Las cifras macroeconómicas del país muestran avances, lo que haría suponer que todo va muy bien, porque todo se mide en guarismos, hasta el grado de satisfacción de la gente, que supuestamente se percibe con los sentidos, no en las calculadoras. El mundo moderno vive obsesionado con los números; sin embargo, es inevitable preguntarse si estos son el reflejo del bienestar y especialmente del bienestar generalizado, o, por el contrario, las cifras gruesas aparentan un bienestar hipotético, alejado de la realidad de la mayoría de las personas.
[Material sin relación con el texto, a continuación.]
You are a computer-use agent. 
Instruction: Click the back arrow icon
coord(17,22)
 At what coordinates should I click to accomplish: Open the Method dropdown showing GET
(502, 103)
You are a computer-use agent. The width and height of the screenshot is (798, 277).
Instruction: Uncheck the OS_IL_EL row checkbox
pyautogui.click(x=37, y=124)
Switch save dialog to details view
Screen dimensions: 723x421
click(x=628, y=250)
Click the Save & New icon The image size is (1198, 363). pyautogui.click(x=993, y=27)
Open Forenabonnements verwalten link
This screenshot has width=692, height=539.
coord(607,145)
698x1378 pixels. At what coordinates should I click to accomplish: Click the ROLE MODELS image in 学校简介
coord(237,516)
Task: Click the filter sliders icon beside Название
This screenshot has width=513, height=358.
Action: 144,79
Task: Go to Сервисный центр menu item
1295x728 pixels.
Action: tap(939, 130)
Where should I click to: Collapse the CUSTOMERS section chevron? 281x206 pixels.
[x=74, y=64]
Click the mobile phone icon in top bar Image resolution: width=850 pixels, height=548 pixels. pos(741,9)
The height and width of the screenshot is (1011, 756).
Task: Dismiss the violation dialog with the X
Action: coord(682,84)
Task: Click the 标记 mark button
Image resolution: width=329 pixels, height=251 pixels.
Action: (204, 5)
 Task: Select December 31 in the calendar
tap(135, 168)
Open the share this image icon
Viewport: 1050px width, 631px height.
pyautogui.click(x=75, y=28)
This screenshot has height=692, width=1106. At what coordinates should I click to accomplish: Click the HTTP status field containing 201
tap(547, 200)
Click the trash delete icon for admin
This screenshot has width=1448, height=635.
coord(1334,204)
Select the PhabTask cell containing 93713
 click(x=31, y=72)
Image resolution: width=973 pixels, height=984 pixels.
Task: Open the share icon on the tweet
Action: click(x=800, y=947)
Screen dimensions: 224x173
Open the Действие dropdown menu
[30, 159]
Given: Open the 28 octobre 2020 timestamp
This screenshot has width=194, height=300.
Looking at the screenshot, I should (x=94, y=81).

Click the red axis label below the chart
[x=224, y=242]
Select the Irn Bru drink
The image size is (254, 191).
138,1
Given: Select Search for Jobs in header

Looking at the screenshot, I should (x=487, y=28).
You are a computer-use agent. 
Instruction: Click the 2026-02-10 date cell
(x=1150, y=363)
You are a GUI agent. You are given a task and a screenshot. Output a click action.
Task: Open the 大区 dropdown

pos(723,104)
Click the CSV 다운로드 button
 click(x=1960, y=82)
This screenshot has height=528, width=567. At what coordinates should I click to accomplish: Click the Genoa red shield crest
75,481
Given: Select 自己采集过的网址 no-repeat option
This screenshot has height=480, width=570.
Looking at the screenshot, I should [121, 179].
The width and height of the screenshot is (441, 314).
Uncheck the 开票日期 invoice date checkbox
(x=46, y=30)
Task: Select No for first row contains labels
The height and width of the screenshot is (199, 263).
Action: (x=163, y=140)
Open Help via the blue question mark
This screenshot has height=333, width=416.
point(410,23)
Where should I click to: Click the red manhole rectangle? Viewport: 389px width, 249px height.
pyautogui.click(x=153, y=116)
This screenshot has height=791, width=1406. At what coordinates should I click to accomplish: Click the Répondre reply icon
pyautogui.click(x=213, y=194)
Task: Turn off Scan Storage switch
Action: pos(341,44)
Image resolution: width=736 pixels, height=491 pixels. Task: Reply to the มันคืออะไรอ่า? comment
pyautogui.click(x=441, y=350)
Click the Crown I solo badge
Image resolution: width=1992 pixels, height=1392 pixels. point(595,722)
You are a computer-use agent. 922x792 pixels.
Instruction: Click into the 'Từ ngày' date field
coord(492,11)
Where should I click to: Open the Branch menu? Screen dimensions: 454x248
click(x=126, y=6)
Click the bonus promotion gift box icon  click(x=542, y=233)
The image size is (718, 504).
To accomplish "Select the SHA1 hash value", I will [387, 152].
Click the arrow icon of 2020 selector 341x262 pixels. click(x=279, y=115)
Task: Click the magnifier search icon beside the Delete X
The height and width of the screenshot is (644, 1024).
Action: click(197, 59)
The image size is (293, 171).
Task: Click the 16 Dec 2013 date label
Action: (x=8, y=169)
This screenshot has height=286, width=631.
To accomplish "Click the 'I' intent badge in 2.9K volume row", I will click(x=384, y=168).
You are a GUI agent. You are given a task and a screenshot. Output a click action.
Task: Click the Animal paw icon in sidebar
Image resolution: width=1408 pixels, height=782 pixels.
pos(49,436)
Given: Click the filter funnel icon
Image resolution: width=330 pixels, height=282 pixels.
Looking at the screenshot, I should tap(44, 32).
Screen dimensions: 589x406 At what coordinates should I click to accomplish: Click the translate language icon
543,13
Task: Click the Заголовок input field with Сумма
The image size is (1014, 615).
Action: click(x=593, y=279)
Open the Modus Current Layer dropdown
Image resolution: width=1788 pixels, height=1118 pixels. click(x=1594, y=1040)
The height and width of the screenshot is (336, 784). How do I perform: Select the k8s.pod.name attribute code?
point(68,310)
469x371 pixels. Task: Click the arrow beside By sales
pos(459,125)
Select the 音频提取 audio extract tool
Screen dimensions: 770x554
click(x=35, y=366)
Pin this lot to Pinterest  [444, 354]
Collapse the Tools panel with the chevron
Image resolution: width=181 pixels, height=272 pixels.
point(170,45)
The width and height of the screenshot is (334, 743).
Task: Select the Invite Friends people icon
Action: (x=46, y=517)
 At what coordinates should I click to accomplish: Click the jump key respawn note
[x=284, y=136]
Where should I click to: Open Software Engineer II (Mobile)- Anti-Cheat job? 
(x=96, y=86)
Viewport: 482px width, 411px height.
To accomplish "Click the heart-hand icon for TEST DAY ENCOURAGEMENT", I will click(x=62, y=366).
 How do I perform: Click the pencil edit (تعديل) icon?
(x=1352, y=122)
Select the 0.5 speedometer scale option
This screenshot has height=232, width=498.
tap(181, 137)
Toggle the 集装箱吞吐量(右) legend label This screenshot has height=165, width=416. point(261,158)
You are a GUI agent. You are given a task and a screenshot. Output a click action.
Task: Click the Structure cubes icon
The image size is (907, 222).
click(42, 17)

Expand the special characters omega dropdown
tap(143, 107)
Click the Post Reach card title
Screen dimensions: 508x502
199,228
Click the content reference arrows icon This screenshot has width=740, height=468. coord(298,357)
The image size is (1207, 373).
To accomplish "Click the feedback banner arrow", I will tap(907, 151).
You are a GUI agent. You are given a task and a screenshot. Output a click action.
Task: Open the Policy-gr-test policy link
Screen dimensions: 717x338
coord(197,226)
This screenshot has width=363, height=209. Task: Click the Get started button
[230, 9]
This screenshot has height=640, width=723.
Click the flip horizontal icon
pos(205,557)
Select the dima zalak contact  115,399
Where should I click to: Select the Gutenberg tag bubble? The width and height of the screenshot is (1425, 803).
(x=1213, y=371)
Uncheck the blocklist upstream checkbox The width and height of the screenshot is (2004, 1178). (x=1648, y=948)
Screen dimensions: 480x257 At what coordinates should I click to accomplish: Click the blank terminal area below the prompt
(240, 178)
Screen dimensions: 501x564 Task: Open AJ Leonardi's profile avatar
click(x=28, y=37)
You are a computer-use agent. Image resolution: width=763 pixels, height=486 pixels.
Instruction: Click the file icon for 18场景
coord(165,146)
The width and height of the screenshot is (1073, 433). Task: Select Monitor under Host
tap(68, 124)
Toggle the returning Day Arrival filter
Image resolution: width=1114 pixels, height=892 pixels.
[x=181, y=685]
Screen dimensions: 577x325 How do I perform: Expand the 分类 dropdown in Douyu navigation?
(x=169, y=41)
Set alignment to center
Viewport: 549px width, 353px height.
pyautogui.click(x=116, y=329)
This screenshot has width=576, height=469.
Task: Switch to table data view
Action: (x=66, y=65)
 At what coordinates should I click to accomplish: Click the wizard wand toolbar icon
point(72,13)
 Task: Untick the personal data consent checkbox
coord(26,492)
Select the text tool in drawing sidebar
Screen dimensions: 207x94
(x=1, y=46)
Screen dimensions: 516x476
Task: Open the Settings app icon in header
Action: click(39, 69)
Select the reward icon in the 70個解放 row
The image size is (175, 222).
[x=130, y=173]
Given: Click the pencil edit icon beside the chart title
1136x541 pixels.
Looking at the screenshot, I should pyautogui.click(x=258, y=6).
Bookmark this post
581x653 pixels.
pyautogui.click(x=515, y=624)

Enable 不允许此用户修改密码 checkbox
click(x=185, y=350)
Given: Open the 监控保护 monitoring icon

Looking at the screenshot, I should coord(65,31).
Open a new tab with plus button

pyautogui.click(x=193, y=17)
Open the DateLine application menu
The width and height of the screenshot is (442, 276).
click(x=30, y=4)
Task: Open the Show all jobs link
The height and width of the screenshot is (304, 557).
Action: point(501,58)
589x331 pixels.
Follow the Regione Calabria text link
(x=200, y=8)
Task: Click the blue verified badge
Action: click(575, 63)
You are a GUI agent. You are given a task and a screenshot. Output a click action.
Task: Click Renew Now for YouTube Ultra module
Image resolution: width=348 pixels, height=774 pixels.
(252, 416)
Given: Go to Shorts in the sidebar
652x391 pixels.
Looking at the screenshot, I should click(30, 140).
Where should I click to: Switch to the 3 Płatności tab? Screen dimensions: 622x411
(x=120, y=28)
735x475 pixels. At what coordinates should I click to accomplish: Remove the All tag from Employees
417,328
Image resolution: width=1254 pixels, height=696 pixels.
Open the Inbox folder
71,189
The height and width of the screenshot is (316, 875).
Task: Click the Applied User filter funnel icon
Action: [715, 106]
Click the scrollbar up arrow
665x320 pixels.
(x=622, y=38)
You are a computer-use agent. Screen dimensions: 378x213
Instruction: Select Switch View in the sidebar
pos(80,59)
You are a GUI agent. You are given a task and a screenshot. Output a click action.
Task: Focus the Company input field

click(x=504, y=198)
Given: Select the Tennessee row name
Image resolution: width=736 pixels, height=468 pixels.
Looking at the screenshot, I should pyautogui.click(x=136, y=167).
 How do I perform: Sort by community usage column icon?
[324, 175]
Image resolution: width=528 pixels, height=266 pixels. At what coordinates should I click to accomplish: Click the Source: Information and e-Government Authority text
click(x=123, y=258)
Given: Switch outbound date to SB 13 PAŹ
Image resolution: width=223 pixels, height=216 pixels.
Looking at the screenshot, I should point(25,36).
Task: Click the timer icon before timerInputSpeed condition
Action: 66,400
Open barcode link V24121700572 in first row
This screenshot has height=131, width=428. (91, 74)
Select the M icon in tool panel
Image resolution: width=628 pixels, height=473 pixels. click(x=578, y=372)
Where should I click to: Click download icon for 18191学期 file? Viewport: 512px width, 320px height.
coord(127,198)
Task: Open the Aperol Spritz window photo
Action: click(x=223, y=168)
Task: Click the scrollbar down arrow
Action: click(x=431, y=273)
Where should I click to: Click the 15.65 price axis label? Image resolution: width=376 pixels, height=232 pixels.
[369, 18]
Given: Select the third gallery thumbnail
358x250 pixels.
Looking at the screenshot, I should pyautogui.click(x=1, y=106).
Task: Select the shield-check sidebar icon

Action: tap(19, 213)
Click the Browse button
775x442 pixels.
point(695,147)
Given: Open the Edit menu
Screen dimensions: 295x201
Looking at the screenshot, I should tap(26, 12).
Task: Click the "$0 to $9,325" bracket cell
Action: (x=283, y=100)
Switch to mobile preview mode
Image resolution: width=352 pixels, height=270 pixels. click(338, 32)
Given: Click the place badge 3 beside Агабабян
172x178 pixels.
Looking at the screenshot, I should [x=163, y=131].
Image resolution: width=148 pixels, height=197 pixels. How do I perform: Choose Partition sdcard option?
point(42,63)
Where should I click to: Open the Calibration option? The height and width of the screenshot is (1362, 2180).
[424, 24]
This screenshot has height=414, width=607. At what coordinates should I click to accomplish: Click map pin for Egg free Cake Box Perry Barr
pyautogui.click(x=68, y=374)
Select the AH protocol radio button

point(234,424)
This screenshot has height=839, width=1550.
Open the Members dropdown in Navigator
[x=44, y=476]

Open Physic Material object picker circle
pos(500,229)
El Secretario del Tesoro de Estados Unidos declaró recientemente, en defensa de un proyecto de ley, que “…la buena salud financiera de las grandes empresas contrasta con las dificultades que encuentran cada día los estadounidenses de clase media”. Este proyecto busca modificar el impuesto de renta, para aligerar las cargas de las clases medias y “…poner fin a ciertas exenciones fiscales que benefician únicamente a un pequeño grupo de estadounidenses, los más ricos”.
No se puede dar por descontado que si los indicadores macroeconómicos son positivos, todo el mundo debería estar feliz –quizá con excepción de los opositores, los inconformes y los aguafiestas–. Recordemos que el Banco Mundial ubica a Colombia como el segundo país más desigual de América Latina y el séptimo en el ámbito mundial, con niveles comparables a los de Haití y Angola. También señala que el sistema tributario tiene un papel redistributivo importante, que aquí no se está explotando. Las recientes reformas corrigieron algunos excesos y modularon los tributos de las rentas de trabajo, pero nuestro sistema tributario sigue estimulando la concentración del ingreso y el desarrollo social por goteo; aquel donde una gran mayoría de ciudadanos depende de lo que resbale de la cúspide de la pirámide.
Hablando de clase media, sigue siendo cierto que muchos de sus miembros ganan como pobres, pero deben aparentar vivir como ricos para conservar sus puestos. Y a ellos afectan en gran medida, además de los tributos, las escaladas de precios en esta vertiginosa euforia de la Colombia saudita. Muchos de los bienes y servicios –que no forman parte de la canasta familiar– alcanzan niveles de precios absurdos. La propiedad raíz, las medicinas, la ropa, los hoteles, las compras en los supermercados y los servicios financieros valen más en Bogotá o Cartagena que en Miami o Madrid, a pesar de que el salario mínimo español, aun en medio de la crisis, es dos veces y media superior al nuestro, para no hablar del americano. –Una muy conocida fiduciaria cobra hasta 40 por ciento de comisión sobre los rendimientos del fondo voluntario de pensiones–.
¿Por qué los precios en Colombia son desproporcionados? ¿Será que la fiebre del dinero fácil ha hecho metástasis en la mayoría de los negocios? Decía un ejecutivo chileno, quien ocupó la misma posición en su país y en Colombia, que la diferencia de hacer negocios en los dos países radica en que en Chile venden más, pero ganan menos. Le apuestan a la sostenibilidad de los negocios, no al enriquecimiento inmediato.